IL CAIRO, 9 MAR – ''Sani e salvi, tranquilli e illesi, anche se forse un po' piu' pessimisti sul futuro dell' Egitto'': con questo spirito, e in queste condizioni, sono rientrati stasera a casa – quasi tutti in Emilia-Romagna – otto tecnici italiani bloccati per sei giorni da una protesta di 5800 operai in una fabbrica egiziana di ceramiche, 100 chilometri a sudest del Cairo, che chiedono aumenti dei loro salari.
Il rilascio degli otto italiani e di due spagnoli, anch'essi bloccati nello stabilimento, e' stato ''un successo delle intense e continue mediazioni dei diplomatici dell'ambasciata d'Italia al Cairo – ha dichiarato all'ANSA il capo dei consulenti, Enzo Pelliconi, prima di ripartire dall'Egitto – e un po' delle mie capacita' negoziali''.
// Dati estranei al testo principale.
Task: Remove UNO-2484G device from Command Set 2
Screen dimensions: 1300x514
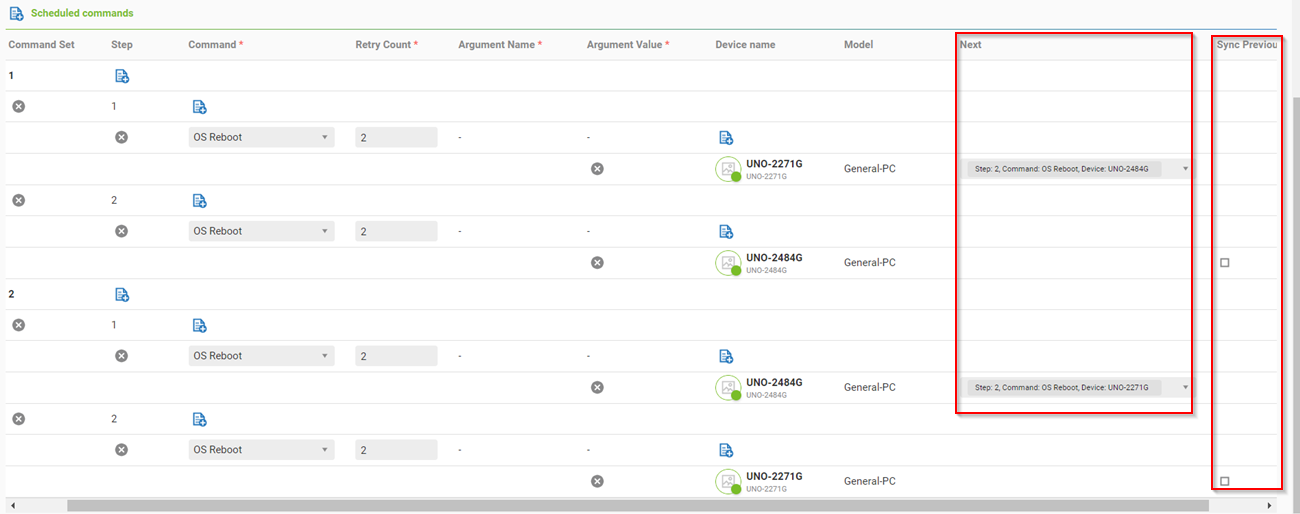Action: pyautogui.click(x=597, y=387)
In effetti la vicenda degli otto italiani e due spagnoli si era gia' conclusa positivamente nella tarda serata di ieri, quando tutti sono potuti uscire senza difficolta' dalla fabbrica per essere presi in consegna dalle autorita'' egiziane che avevano schierato forze di sicurezza davanti ai cancelli. Ma dettagli burocratici e organizzativi hanno ritardato la conclusione dell'episodio fino alle prime ore di stamane, quando i dieci sono poi andati a riposare in un albergo dell'aeroporto. ''Siamo stati trattati molto bene e abbiamo ricevuto un'assistenza impareggiabile da parte dei diplomatici italiani con i quali siamo stati in contatto per telefono sin dall'inizio, da sabato, quando e' cominciato lo sciopero dei lavoratori egiziani con l'occupazione'', ha detto all'ANSA Pelliconi, che e' anche il ''responsabile della fabbrica'', per un contratto di collaborazione firmato oltre un anno fa, ''prima della rivoluzione''. In sintesi, nel racconto del tecnico, le ore piu'' difficili della settimana trascorsa forzatamente nella fabbrica 'Cleopatra' appaiono quelle seguite immediatamente all'inizio della protesta, il 3 marzo: gli operai, temendo un intervento armato delle forze di sicurezza e dei militari, hanno disposto bombole di gas attorno alla palazzina in cui erano i consulenti. Pelliconi (''in realta'' volevano solo proteggersi da un'azione militare'') e i suoi tecnici hanno subito utilizzato i loro cellulari per chiamare le famiglie, l'ambasciata d'Italia e quella spagnola.
''Io ho anche parlato con il generale che comandava il servizio d'ordine attorno alla fabbrica'', aggiunge lo stesso Pelliconi. I momenti di tensione pero' sono durati poco: le bombole di gas sono state rimosse e i consulenti sono stati lasciati liberi di muoversi dentro lo stabilimento e di telefonare senza limiti.
''Ci hanno perfino dato cibo migliore di quello loro e non hanno mai dimostrato di volerci far del male''. ''Mi spiace che le loro trattative con la proprieta'' della Cleopatra non stiano avendo successo come hanno avuto le nostre con loro. Molti di loro parlano italiano e sarebbe un peccato la chiusura di questo moderno stabilimento'', ha concluso Pelliconi.